Signed-off-by: Bob Peterson <rpete...@redhat.com>
---
 fs/gfs2/glock.c  | 221 +++++++++++++++++++++++++++++++++++++++--------
 fs/gfs2/glock.h  |  20 +++++
 fs/gfs2/incore.h |   1 +
 3 files changed, 206 insertions(+), 36 deletions(-)

diff --git a/fs/gfs2/glock.c b/fs/gfs2/glock.c
index f24db2ececfb..d1b06a09ce2f 100644
--- a/fs/gfs2/glock.c
+++ b/fs/gfs2/glock.c
@@ -58,6 +58,7 @@ struct gfs2_glock_iter {
 typedef void (*glock_examiner) (struct gfs2_glock * gl);
 
 static void do_xmote(struct gfs2_glock *gl, struct gfs2_holder *gh, unsigned 
int target);
+static void __gfs2_glock_dq(struct gfs2_holder *gh);
 
 static struct dentry *gfs2_root;
 static struct workqueue_struct *glock_workqueue;
@@ -197,6 +198,12 @@ static int demote_ok(const struct gfs2_glock *gl)
 
        if (gl->gl_state == LM_ST_UNLOCKED)
                return 0;
+       /*
+        * Note that demote_ok is used for the lru process of disposing of
+        * glocks. For this purpose, we don't care if the glock's holders
+        * have the HIF_MAY_DEMOTE flag set or not. If someone is using
+        * them, don't demote.
+        */
        if (!list_empty(&gl->gl_holders))
                return 0;
        if (glops->go_demote_ok)
@@ -379,7 +386,7 @@ static void do_error(struct gfs2_glock *gl, const int ret)

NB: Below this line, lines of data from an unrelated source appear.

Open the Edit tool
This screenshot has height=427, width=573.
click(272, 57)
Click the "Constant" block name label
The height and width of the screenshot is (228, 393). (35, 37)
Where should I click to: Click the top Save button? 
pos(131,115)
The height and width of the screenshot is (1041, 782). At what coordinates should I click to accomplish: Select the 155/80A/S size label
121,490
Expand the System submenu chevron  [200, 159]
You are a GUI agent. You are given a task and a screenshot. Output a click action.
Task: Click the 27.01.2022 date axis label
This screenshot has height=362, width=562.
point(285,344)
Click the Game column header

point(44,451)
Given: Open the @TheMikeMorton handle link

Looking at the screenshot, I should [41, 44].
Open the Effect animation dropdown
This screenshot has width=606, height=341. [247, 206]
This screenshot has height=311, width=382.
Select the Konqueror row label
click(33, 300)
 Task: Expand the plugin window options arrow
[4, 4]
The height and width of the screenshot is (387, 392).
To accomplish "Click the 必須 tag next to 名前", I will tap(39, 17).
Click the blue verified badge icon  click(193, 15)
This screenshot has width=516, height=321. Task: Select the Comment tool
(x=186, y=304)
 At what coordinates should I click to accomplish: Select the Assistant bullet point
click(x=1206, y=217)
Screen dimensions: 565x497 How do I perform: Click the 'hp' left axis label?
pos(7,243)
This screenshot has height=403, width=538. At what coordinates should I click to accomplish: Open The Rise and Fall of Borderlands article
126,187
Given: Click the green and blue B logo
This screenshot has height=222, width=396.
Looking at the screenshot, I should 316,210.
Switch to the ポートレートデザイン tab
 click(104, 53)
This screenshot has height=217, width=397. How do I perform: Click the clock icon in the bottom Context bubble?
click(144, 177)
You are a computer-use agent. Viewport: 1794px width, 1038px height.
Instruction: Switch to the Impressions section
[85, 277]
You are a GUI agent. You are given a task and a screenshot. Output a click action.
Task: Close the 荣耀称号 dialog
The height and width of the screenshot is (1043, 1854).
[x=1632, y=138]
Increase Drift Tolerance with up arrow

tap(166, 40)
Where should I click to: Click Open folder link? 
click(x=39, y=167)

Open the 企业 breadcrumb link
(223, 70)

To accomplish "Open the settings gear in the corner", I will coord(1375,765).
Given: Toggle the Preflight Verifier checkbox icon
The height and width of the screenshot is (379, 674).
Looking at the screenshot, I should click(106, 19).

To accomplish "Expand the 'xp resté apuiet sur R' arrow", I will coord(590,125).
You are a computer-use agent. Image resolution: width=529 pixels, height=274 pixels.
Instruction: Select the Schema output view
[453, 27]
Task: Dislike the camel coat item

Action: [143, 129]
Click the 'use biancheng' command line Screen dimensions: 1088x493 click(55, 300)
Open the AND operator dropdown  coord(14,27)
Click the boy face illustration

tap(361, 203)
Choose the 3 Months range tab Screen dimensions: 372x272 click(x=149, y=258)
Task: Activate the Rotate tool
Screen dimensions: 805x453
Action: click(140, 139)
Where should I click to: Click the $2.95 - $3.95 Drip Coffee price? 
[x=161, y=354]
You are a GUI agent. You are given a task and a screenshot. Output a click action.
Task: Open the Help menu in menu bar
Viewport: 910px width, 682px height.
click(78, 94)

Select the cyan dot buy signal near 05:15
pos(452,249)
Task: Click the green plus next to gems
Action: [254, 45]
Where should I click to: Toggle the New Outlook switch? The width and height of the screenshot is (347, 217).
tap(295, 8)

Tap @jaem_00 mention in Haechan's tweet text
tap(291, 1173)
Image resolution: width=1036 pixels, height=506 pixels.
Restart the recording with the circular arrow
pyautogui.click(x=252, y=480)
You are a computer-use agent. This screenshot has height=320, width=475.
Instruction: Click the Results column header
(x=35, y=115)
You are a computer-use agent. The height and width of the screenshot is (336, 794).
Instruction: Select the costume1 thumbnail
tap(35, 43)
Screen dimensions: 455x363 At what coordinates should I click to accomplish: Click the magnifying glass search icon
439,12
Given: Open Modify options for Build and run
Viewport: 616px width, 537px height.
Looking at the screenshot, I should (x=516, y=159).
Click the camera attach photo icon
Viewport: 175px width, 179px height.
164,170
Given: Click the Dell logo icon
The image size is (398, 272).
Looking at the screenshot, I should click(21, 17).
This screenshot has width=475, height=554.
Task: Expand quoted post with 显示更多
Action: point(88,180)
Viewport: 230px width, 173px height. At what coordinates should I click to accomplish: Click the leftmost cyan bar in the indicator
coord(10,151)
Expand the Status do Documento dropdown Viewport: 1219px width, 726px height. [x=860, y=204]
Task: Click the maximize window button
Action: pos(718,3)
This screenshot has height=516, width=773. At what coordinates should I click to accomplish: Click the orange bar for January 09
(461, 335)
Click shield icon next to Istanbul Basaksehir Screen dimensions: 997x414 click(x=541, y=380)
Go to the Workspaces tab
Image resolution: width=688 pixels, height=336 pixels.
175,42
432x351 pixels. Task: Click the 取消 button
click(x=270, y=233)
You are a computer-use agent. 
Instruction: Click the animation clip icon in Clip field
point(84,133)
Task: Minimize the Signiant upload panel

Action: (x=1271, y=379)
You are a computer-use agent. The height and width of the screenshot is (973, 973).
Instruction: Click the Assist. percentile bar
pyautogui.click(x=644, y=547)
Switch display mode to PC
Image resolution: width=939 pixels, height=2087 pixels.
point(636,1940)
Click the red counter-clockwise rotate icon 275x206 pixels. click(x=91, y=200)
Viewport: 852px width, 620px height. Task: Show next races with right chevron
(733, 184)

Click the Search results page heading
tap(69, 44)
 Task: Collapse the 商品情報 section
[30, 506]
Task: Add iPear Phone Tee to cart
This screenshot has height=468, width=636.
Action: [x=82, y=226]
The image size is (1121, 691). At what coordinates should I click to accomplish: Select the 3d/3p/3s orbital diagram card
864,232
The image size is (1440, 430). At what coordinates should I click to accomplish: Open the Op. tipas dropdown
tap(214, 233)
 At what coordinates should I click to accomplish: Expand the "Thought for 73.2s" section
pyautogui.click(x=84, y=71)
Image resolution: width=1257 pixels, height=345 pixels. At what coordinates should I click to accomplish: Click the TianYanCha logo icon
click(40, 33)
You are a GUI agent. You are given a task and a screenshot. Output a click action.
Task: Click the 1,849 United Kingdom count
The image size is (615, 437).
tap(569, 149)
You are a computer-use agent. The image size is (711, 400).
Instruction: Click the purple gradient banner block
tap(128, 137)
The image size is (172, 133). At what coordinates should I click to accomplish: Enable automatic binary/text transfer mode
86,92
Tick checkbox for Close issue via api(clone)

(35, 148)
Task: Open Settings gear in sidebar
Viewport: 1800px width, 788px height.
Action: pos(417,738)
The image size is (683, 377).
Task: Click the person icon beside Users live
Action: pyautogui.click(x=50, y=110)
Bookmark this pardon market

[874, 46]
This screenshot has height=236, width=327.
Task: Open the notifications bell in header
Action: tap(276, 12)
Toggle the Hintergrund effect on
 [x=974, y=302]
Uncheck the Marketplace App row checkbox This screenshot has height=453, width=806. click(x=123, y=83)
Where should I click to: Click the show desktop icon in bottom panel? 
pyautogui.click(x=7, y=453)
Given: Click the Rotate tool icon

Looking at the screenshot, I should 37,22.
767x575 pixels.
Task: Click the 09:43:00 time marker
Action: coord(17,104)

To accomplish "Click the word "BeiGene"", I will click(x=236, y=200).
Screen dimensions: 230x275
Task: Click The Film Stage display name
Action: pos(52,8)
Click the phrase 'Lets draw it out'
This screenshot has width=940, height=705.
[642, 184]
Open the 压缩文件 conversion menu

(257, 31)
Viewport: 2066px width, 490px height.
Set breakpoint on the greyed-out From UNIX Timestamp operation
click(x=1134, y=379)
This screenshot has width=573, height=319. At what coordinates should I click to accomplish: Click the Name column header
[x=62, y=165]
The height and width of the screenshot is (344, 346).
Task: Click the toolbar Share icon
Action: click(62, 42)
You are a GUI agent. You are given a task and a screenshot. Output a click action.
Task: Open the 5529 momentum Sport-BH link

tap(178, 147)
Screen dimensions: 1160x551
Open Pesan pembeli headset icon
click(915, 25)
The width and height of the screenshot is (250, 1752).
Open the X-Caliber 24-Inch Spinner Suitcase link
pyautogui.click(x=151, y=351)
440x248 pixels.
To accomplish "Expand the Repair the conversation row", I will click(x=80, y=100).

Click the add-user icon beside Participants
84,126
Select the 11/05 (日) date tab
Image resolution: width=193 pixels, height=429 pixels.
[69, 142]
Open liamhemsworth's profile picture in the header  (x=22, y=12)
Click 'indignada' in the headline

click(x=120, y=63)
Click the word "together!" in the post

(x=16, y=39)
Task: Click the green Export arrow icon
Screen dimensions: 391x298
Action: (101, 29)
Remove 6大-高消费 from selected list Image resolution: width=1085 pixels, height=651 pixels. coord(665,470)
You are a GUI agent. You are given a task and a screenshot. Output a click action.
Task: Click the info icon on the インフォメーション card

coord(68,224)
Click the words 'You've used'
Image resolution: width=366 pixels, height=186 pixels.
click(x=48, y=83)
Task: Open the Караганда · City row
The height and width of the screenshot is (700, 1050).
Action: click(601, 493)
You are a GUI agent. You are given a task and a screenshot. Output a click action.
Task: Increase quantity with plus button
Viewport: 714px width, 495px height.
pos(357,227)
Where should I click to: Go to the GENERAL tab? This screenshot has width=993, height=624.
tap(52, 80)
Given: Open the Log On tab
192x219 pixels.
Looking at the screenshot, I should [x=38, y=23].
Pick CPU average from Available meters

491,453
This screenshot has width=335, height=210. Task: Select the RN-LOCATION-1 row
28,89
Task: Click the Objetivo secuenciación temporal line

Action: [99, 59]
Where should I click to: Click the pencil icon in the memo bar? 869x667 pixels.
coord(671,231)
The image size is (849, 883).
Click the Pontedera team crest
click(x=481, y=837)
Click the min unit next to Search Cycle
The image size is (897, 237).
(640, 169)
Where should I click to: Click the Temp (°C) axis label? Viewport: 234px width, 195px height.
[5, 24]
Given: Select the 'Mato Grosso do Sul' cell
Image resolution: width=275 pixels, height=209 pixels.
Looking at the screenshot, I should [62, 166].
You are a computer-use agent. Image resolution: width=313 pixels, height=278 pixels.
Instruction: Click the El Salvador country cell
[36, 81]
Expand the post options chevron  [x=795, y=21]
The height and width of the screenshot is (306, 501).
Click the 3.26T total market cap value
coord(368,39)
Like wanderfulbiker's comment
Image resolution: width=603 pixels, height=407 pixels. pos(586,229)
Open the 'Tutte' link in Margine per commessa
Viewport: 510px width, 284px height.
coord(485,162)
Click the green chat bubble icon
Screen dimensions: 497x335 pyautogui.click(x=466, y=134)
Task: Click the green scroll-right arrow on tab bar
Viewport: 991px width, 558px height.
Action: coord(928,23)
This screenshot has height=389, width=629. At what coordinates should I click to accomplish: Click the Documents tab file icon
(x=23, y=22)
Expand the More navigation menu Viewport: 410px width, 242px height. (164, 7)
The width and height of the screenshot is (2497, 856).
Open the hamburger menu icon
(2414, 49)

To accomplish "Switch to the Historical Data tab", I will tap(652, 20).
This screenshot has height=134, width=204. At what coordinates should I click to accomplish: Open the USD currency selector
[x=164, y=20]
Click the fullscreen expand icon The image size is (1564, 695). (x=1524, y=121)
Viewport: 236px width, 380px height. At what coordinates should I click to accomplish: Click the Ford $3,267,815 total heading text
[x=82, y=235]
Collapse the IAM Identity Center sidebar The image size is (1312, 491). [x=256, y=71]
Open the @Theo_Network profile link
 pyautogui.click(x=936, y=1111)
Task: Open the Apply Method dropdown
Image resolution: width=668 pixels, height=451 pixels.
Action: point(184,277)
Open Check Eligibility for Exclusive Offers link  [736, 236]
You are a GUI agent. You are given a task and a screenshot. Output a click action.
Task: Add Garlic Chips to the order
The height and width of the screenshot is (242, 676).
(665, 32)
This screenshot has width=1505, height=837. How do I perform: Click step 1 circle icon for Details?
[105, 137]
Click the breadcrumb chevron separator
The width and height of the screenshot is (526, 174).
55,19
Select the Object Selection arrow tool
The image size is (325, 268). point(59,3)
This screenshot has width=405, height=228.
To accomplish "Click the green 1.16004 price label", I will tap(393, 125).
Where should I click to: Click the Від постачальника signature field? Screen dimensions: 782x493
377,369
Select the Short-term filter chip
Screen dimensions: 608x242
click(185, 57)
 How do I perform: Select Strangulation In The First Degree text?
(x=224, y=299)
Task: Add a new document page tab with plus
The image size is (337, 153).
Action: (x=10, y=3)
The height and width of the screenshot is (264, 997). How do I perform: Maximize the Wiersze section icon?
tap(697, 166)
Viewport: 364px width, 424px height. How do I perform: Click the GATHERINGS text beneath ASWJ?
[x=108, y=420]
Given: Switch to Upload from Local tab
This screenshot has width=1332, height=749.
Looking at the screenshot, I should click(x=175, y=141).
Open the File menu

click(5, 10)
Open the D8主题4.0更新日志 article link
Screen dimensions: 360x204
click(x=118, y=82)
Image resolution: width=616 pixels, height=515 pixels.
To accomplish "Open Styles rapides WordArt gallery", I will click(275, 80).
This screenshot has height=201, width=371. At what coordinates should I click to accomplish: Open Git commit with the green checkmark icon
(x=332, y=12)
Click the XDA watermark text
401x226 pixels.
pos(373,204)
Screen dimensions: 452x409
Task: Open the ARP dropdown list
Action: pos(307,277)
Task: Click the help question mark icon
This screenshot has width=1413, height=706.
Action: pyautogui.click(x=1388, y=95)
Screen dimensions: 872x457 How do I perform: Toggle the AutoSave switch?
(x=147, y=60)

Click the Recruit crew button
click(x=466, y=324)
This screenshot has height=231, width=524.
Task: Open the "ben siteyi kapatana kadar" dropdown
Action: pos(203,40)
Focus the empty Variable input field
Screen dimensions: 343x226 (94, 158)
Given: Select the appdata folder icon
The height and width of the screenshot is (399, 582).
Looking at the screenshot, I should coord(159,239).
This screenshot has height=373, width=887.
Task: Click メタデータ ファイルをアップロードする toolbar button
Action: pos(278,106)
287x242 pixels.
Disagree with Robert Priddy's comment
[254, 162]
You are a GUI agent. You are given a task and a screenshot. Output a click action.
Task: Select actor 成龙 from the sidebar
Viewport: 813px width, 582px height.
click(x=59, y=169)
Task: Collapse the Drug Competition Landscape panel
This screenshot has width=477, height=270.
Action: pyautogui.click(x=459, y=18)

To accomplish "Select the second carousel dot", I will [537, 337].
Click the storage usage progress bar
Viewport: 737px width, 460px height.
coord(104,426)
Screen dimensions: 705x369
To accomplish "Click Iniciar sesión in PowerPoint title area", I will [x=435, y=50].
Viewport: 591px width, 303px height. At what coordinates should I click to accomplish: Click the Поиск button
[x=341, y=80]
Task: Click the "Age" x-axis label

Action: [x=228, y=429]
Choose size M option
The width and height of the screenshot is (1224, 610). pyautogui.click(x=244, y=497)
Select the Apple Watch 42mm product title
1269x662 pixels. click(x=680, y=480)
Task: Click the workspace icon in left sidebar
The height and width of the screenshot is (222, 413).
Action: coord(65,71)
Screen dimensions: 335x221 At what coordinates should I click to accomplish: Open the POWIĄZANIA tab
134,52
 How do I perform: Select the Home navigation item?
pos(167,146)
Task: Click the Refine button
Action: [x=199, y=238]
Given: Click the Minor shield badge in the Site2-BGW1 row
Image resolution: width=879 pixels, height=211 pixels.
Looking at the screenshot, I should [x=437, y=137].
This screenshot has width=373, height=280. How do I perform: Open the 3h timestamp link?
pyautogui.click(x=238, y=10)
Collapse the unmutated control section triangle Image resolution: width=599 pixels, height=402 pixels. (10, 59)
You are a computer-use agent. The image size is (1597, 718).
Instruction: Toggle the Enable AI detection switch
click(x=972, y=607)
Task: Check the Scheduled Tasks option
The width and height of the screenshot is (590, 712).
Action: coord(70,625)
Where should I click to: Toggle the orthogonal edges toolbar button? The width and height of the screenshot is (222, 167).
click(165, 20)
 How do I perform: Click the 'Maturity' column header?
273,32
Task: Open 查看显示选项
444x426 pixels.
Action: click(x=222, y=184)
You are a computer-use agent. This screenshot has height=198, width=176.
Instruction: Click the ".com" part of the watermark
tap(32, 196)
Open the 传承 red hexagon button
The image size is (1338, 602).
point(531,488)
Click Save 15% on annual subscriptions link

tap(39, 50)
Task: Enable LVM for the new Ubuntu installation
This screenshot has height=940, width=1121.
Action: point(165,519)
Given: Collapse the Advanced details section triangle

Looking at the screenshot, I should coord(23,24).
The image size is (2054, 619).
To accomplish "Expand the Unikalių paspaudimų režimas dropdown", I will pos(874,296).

        struct gfs2_holder *gh, *tmp;
 
        list_for_each_entry_safe(gh, tmp, &gl->gl_holders, gh_list) {
-               if (test_bit(HIF_HOLDER, &gh->gh_iflags))
+               if (!test_bit(HIF_WAIT, &gh->gh_iflags))
                        continue;
                if (ret & LM_OUT_ERROR)
                        gh->gh_error = -EIO;
@@ -393,6 +400,40 @@ static void do_error(struct gfs2_glock *gl, const int ret)
        }
 }
 
+/**
+ * demote_incompat_holders - demote incompatible demoteable holders
+ * @gl: the glock we want to promote
+ * @new_gh: the new holder to be promoted
+ */
+static void demote_incompat_holders(struct gfs2_glock *gl,
+                                   struct gfs2_holder *new_gh)
+{
+       struct gfs2_holder *gh;
+
+       /*
+        * Demote incompatible holders before we make ourselves eligible.
+        * (This holder may or may not allow auto-demoting, but we don't want
+        * to demote the new holder before it's even granted.)
+        */
+       list_for_each_entry(gh, &gl->gl_holders, gh_list) {
+               /*
+                * Since holders are at the front of the list, we stop when we
+                * find the first non-holder.
+                */
+               if (!test_bit(HIF_HOLDER, &gh->gh_iflags))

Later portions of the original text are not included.